Each of these organizational cultures failed to instill the proper attitudes, habits, and practices to serve their customers, employees and stockholders. As a result, they were unable to maintain and sustain the institutional health of their respective organizations. The results are being played out at the White House, on the nightly news, and in Board rooms where CEOs are being replaced after millions of dollars in losses are being paid.

The debate over the causes and solutions are wide-ranging, but mostly superficial. These failures are attributed to: poor, uninformed leadership; entrenched bureaucracy; corporate dishonesty; and the lack of dedicated institutional resources for the mission.  The suggested solutions are equally superficial with calls to fire the leaders; reform the bureaucracy (without saying how); provide additional resources to the VA; and prosecute the alleged perpetrators.
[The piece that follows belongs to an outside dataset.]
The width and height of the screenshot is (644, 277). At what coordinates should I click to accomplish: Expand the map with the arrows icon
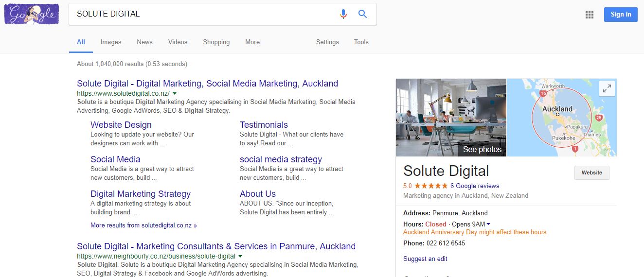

These superficial causes and their proposed remedies have some merit, but lack context and ultimately obscure the deeper root causes of the problems.

The truth is that all of the factors mentioned play a role in some part of the problem. However, true root causes and their interconnections must be identified and understood. This is the only way that action can be taken to resolve the institutional dynamics that drove these fine organizations to produce such devastating results.  Identifying root causes and interconnections is not as simple as pointing a finger at overly complicated bureaucracies or inadequate resources. It requires the following:

  • Understanding the needs and expectations of customers,
  • Knowing the current operational environment of your employees, strategy, planning, capabilities and capacities of your organization,
  • Getting, listening and acting on feedback from the employees in the trenches, acceptability, work force morale and cohesion,
  • Understanding how the organization is “wired”, who works for whom, decision making, resource allocation, internal processes

None of it is terribly complex for those who understand organizations and how they work.  It simply takes the time and focus of the leadership on a daily basis.  Mr. Mueller did this at the FBI.  He spent 40% of his time after 9/11 on these real issues and the FBI is still working on it.  But it REALLY matters and it keeps organizations for doing things like the VA, GM, and Target.

I hope that in the aftermath of events like we have seen that someone really takes the time to understand what happened, how to fix it, and what to do.  Everyone involved deserves better and it is not complex, but it takes REAL work, REAL leadership, and REAL focus.